# Phrag Belle Hougue Point



## Ruth (Sep 2, 2014)

Phrag Belle Hougue Pointe
Well I was a little late in getting a photo, but as you can see it had 3 flowers, but as it goes with phrags you never know when the next one is going to fall.
This was it's second blooming. The petals on the first flower were about 7 inches long. One of my favorites, I grow it fairly dry for a phrag.


----------



## 17andgrowing (Sep 2, 2014)

Lovely!


----------



## eaborne (Sep 2, 2014)

A beauty!


----------



## NYEric (Sep 2, 2014)

Yay besseae hybrids!


----------



## trdyl (Sep 2, 2014)

Ruth, It is lovely!


----------



## SlipperFan (Sep 2, 2014)

That is a very, *very* nice one!


----------



## Silvan (Sep 2, 2014)

Belle Hougue Point was the first Phrag. I wanted, but never got. Really nice one. Congrats!



Ruth said:


> I grow it fairly dry for a phrag.



Whatever works!!


----------



## abax (Sep 2, 2014)

Beautiful Phrag. with just the right color and presentation of the bloom.


----------



## Phrag-Plus (Sep 3, 2014)

Just gorgeous!


----------



## Clark (Sep 3, 2014)

Nice pop.


----------



## Ozpaph (Sep 3, 2014)

and a lovely photo.


----------



## phrag guy (Sep 3, 2014)

that is a nice one


----------



## Lmpgs (Sep 3, 2014)

Nice bloom, nice plant.


----------



## Erythrone (Sep 3, 2014)

Very nice one!


----------



## eteson (Sep 3, 2014)

All of the above!


----------



## Ruth (Sep 3, 2014)

Thanks for all the nice compliments. I got it from Windy Hill a couple of years ago. I love her plants.


----------



## mrhappyrotter (Sep 3, 2014)

Belle Hogue Point is one of those phrags that can be picky about watering. Some BHPs are more than happy to grow sitting in water at all times, others need to dry out between waterings. 
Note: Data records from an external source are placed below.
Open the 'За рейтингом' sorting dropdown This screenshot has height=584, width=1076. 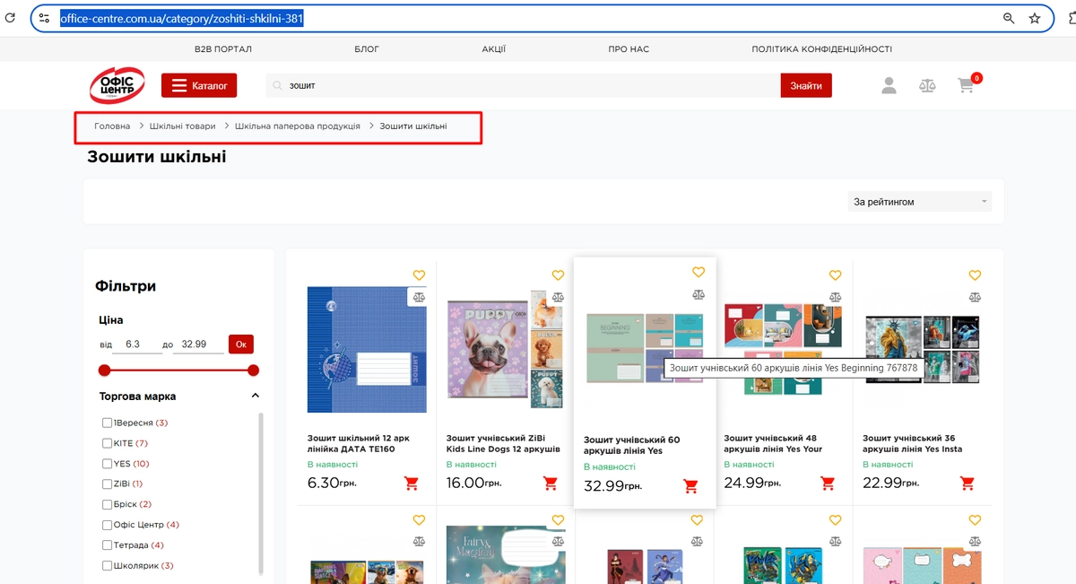pyautogui.click(x=920, y=202)

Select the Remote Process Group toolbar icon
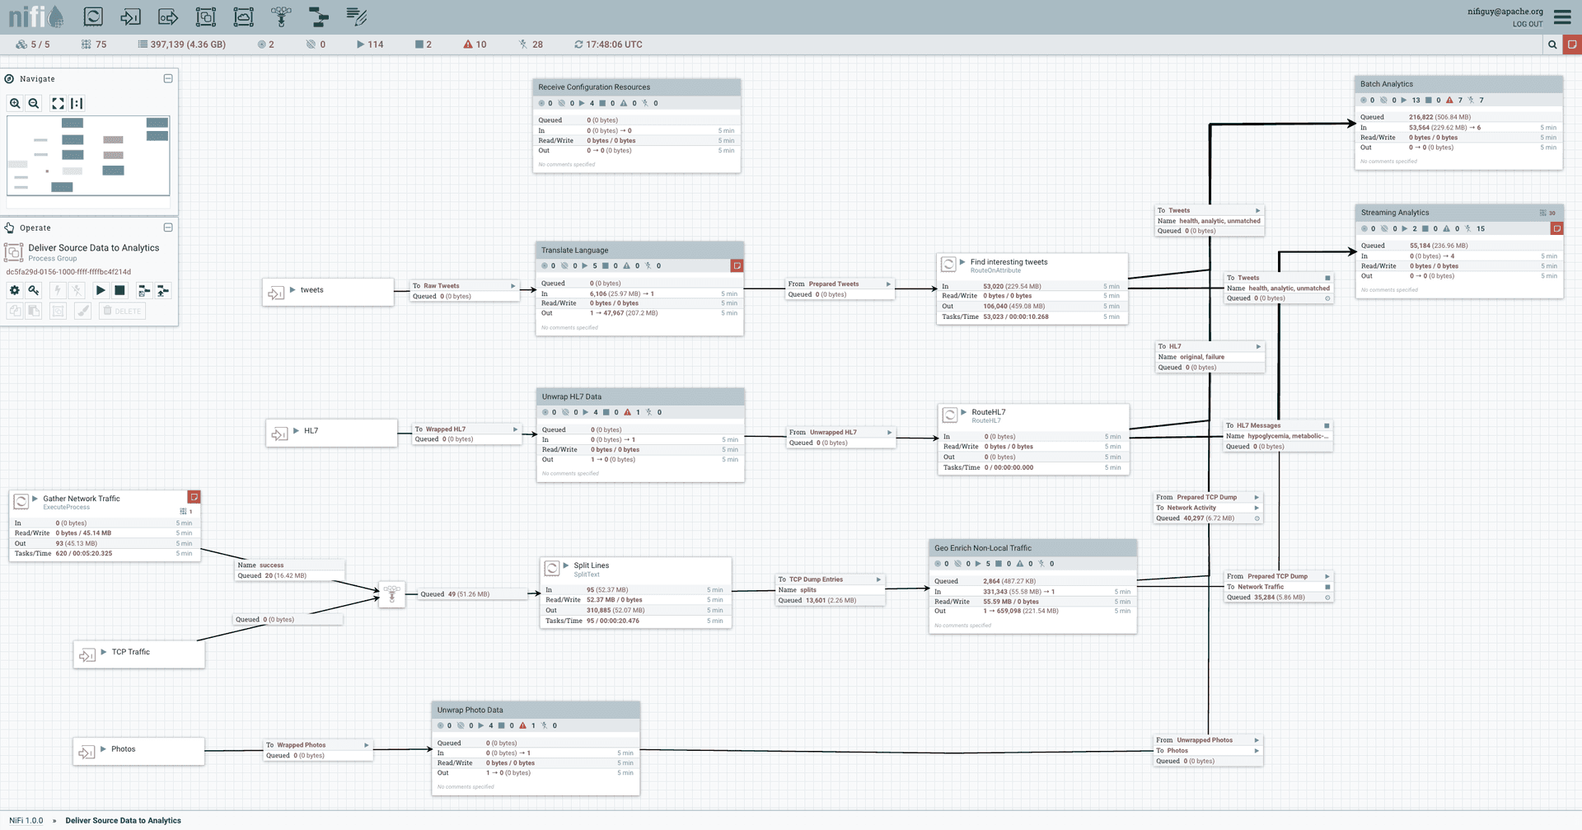pos(243,16)
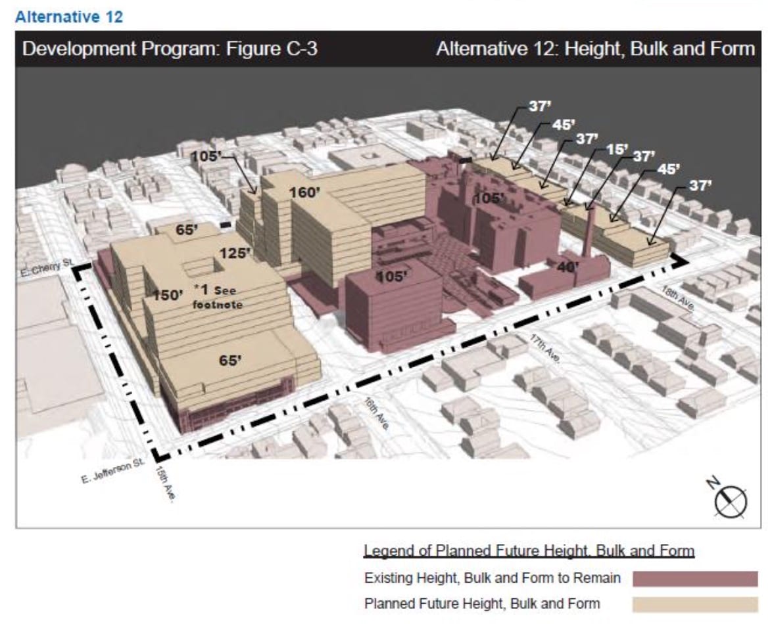
Task: Click the 40' building height label
Action: coord(568,267)
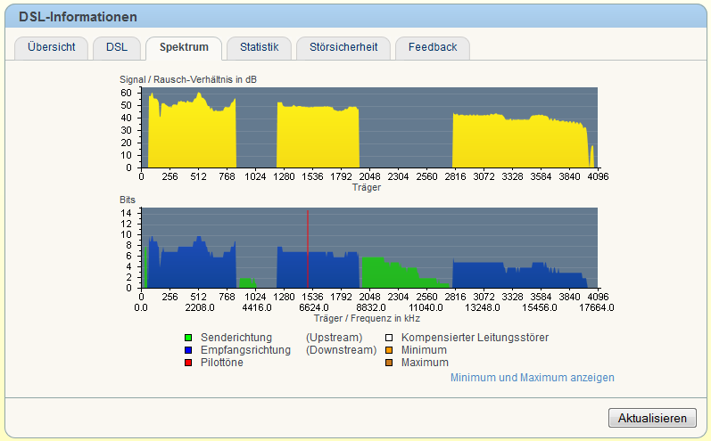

A number of years ago, a friend of mine and I got a plant each from the same compot. His grew up to be a formidable plant, with AM awarded flowers, that loves sitting in water year round. Mine stayed on the smaller side, with average quality flowers and abhors sitting water, except maybe when it's hot.

All that aside, your plant's flowers are nice. So, congrats.


----------